Der Autobauer Daimler stellt sich auf einen Umbruch bei der Mobilität in den Innenstädten ein. Carsharing werde dabei gegenüber dem herkömmlichen Privatbesitz von Autos einen enormen Wachstumsschub erleben, berichtete der Chef der Daimler-Mobilitätsdienstleistungen, Robert Henrich, am Montag in Stuttgart. "Die Frage ist, ob sich die Stadtbewohner in ein paar Jahren überhaupt noch die Frage nach dem Verkehrsmittel stellen. Oder ob sie einfach nur von A nach B wollen", sagte der Manager, der bei Daimler den Start der Carsharing-Tochter Car2go verantwortete.

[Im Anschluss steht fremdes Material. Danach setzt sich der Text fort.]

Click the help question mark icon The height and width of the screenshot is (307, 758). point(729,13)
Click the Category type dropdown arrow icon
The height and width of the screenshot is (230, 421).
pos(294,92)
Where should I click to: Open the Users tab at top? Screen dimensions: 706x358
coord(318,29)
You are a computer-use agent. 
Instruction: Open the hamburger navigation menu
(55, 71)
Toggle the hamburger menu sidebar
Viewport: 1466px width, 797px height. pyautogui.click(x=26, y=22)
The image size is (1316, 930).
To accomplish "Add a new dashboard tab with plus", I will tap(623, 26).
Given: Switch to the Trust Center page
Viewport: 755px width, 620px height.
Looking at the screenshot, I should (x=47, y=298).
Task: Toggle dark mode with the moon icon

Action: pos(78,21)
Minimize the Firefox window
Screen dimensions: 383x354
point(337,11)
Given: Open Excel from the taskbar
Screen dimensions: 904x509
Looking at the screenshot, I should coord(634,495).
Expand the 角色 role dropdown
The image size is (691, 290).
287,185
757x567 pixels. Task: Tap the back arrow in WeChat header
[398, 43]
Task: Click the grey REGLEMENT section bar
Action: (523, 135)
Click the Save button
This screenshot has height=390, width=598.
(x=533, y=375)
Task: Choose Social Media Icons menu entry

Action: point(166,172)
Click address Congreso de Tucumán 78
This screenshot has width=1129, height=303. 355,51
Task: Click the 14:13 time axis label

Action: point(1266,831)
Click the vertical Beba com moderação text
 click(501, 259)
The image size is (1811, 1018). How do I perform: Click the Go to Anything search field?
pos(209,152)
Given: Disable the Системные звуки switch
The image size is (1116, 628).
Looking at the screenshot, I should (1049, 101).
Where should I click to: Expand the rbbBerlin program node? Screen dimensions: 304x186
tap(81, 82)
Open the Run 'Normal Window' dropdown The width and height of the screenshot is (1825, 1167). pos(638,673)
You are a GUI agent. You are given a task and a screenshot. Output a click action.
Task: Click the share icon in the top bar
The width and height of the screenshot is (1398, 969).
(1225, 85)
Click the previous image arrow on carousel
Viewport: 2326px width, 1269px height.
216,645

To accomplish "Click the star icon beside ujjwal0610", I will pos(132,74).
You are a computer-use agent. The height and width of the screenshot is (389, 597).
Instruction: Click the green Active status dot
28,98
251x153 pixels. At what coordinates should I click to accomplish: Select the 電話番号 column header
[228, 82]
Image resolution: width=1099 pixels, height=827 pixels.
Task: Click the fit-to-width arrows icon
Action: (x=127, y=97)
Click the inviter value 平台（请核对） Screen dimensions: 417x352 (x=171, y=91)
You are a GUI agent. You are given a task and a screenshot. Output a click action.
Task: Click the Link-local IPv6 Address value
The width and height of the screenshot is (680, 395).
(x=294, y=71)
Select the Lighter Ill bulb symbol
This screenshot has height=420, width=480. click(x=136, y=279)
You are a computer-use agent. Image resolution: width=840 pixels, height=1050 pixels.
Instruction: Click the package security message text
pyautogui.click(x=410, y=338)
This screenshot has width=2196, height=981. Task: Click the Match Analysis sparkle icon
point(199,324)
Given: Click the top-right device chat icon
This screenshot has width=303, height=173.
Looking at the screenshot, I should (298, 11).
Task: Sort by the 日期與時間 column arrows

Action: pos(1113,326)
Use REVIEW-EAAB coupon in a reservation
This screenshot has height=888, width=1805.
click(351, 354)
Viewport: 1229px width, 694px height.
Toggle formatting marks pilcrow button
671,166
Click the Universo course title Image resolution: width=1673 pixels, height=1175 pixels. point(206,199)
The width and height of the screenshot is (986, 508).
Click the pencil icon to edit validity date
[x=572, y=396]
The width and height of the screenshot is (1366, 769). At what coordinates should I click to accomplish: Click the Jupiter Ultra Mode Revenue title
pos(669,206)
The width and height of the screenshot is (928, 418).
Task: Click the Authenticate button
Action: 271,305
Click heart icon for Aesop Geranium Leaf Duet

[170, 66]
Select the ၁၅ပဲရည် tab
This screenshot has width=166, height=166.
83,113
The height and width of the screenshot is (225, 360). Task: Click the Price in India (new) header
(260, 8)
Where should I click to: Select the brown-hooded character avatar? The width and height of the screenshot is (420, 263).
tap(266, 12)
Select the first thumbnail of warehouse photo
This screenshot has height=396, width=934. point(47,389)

Alleine für Europas Carsharing-Gesamtmarkt halten die Schwaben bis 2020 einen Umsatz von sieben Milliarden Euro für realistisch, sagte Henrich unter Berufung auf eine Studie des globalen Marktforschers Frost & Sullivan. Demnach könnte die Zahl der Kunden, die sich regelmäßig Mietautos für kürzere Strecken teilen, in Europa bis 2020 von heutzutage 700.000 auf dann etwa 15 Millionen Menschen wachsen.
Mit den eigenen Mobilitätsdienstleistungen rund ums Carsharing will Daimler 2014 auf rund 100 Millionen Euro Jahresumsatz kommen. Aktuelle Umsatzzahlen gibt der Konzern nicht bekannt. Ein Sechstel der aktuell 18 Daimler-Carsharing-Städte in Europa und Nordamerika schrieben inzwischen schwarze Zahlen. Die Namen der Orte nannte Henrich nicht. Er ließ aber durchblicken, dass die Städte, in denen die Angebote zuerst starteten, natürlich einen Vorsprung hätten. Das Projekt war vor rund vier Jahren im März 2009 in Ulm gestartet.
Rasante Zuwachsraten
Die Zuwachszahlen sind rasant: Ende 2011 waren bei Car2go 60.000 Kunden registriert, aktuell sind es laut Daimler 275.000. Bis Ende des laufenden Jahres sollen es mehr als eine halbe Million sein. Das mit den Kleinstwagen Smart laufende Angebot kostet pro Minute 0,29 Euro.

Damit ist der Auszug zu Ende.